Conclusioni
Si può che concludere con alcuni punti fondamentali:
-
è preferibile avere circuiti che non scaldano, sia per
motivi di durata e di affidabilità dell' apparecchiatura, sia perchè un dissipatore costa e occupa volume.
-
ma se scaldano occorre raffreddarli adeguatamente,
-
quindi vanno calcolati con sufficiente esattezza i vari
parametri
-
e i calcoli verificati nella realizzazione dei prototipi.
Il detto: "Se nel vostro circuito qualcosa scalda, avete
un problema" è sempre valido.
Abbiamo anche visto come il calore sia determinato da alcuni
fattori chiave, agendo sui quali è possibile limitarlo.

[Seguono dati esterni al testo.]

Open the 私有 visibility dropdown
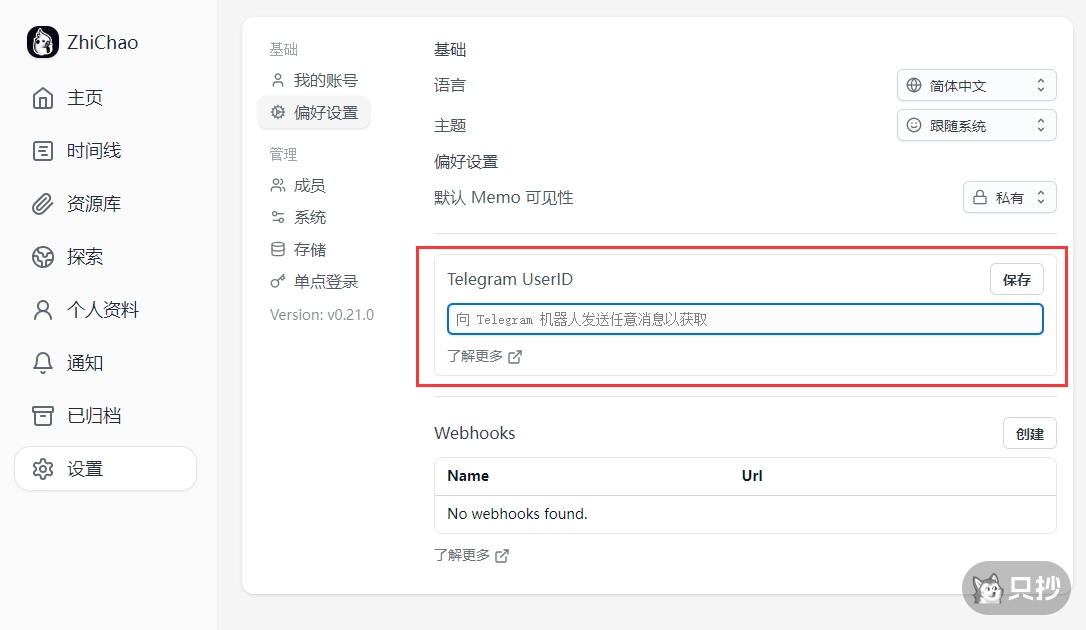This screenshot has width=1086, height=630. click(1009, 197)
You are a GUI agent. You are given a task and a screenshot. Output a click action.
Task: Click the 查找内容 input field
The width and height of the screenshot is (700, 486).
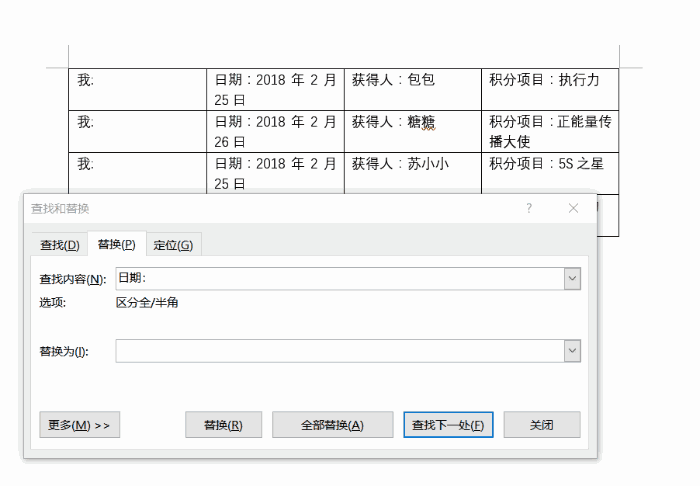click(340, 278)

Ecco una rapida casistica.
Circuiti regolatori lineari
Il calore è essenzialmente determinato dalla caduta di
tensione sul regolatore. Più è alta a differenza tra la tensione entrante e quella regolata per la corrente erogata, più è alta la
produzione di calore.
Volendo ottenere una certa corrente occorrerà mantenere
questa caduta di tensione più bassa possibile, compatibilmente con le
necessità del regolatore usato, si potrà ridurre il calore emesso.
Così,
sarà necessario curare non solo la dissipazione del calore con un giusto
calcolo del radiatore, ma anche, e più fondamentale, far si che la tensione
a monte del regolatore sia la minima possibile. Quindi, per ottenere 5V all'
uscita di uno stabilizzatore che richiede una minima caduta di tensione di
2.5V si dovranno applicare 8-10V al massimo; maggiori tensioni non faranno che
aumentare inutilmente la potenza dissipata.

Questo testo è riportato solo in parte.